Mullen walked along a dirt road, littered with hidden improvised bombs, each pointed out and explained by the bomb technicians. The admiral even got to “drive” one of the most popular bomb robots, called a Talon, a lightweight, versatile robot designed for missions ranging from reconnaissance to weapons delivery.

At the end of the day, Mullen talked to about 100 Marines being trained as transition team members. The center trains the trainers who will deploy to mentor Iraqi and Afghanistan forces.

“There’s no more important mission,” Mullen told them. “This is the path home. There is nothing more important to long-term success than getting that right.”

Mullen said trainer teams have to approach their mission differently from how they’d go about a typical Marine mission.

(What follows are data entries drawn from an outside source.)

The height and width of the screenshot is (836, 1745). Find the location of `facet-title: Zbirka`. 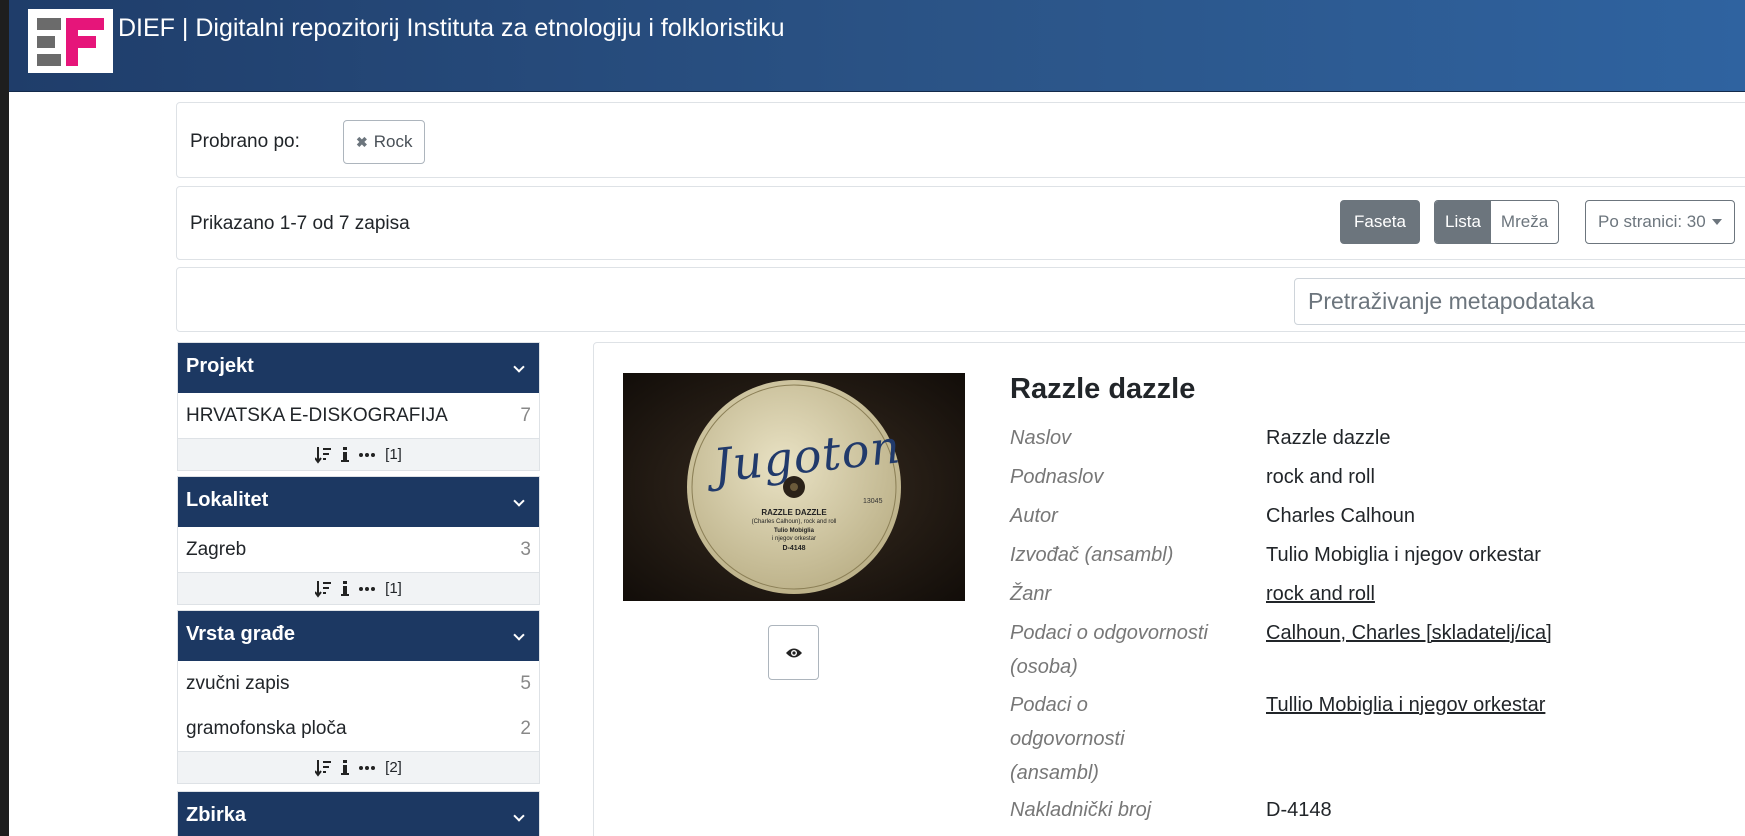

facet-title: Zbirka is located at coordinates (216, 815).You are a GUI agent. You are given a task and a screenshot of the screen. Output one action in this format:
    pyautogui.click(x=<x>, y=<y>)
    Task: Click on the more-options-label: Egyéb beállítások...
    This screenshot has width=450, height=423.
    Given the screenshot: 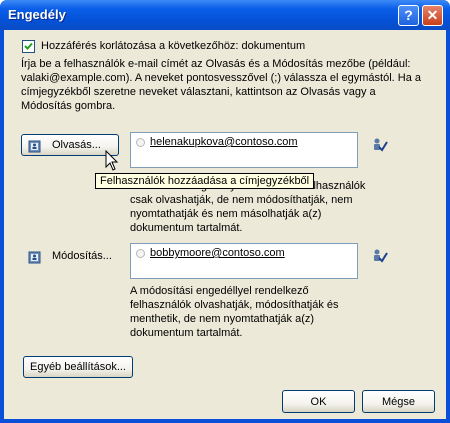 What is the action you would take?
    pyautogui.click(x=78, y=367)
    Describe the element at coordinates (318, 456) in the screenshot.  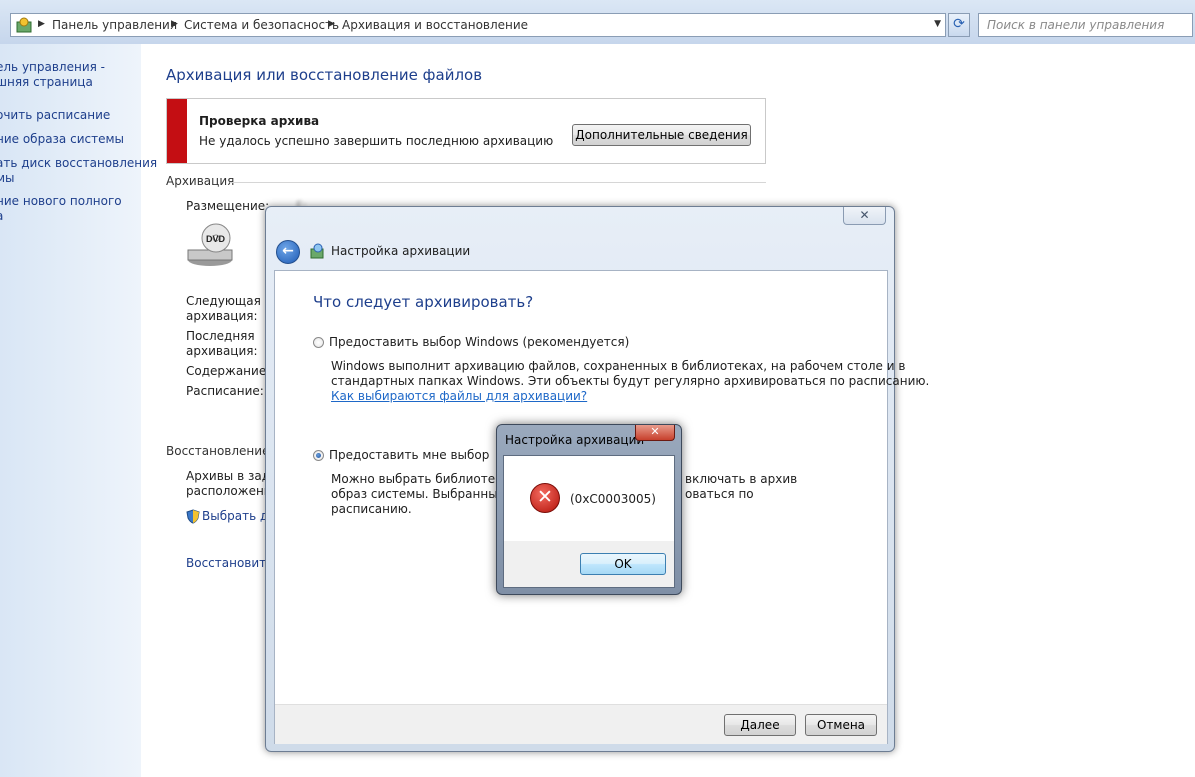
I see `radio-let-me-choose` at that location.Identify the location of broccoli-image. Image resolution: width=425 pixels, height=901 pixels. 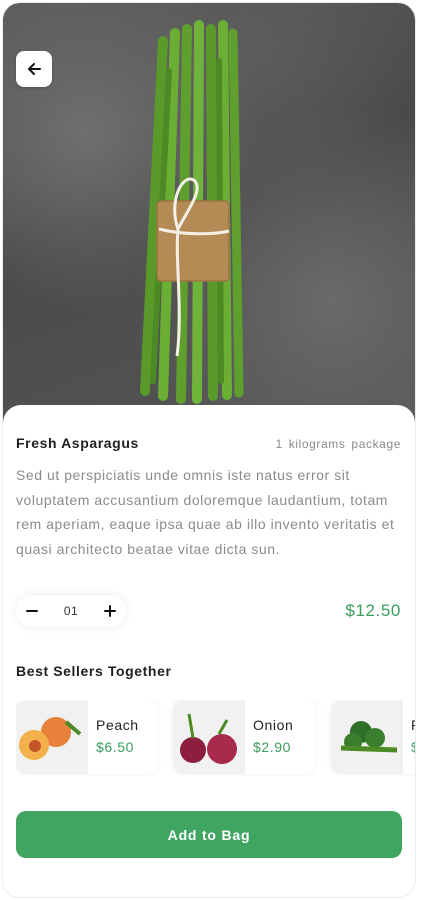
(367, 737).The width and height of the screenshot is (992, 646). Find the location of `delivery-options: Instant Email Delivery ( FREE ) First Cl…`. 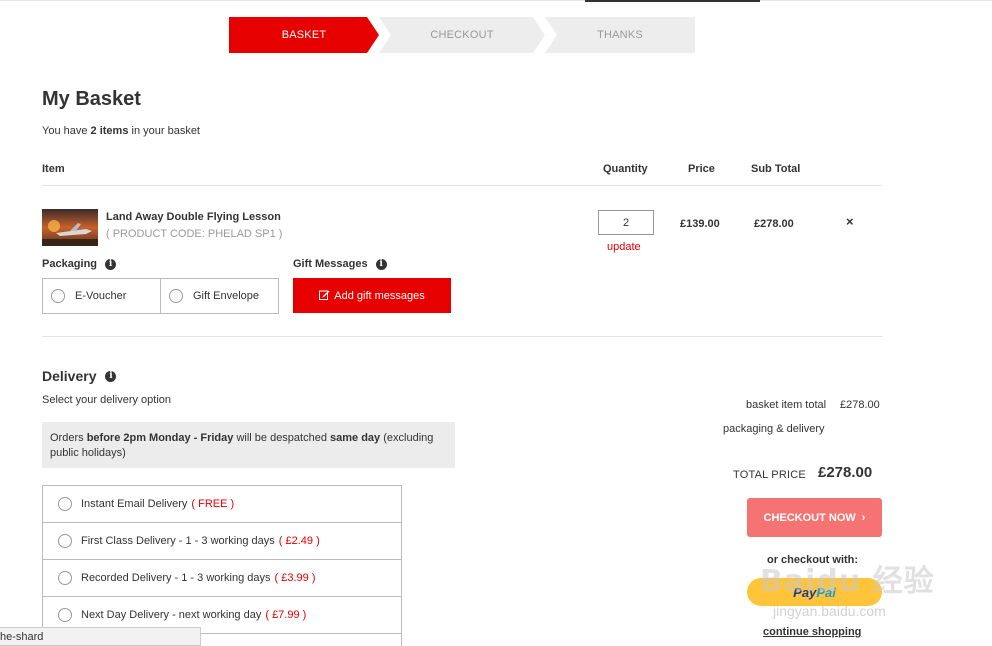

delivery-options: Instant Email Delivery ( FREE ) First Cl… is located at coordinates (222, 566).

“You charge into this environment, and being the best you can be … takes on a different meaning. Things get redefined,” he said. “Being the best you can be in this environment … is to have [Iraqi troops] be the best they can be.”

And while there are no quick solutions to building a safe and secure Iraq, Mullen told the group getting ready to deploy in August, “you can’t solve the world’s problems. But you can put another brick in the road.”

Mullen said he finished the day impressed with the training. This is the chairman’s first visit to Twentynine Palms.

“It’s incredible training. It’s an incredible opportunity to be able to make mistakes before you get in theater,” he said. “My hat’s off to all of the trainers here, including the role players, who have put together a program designed to help us make progress … and save lives.”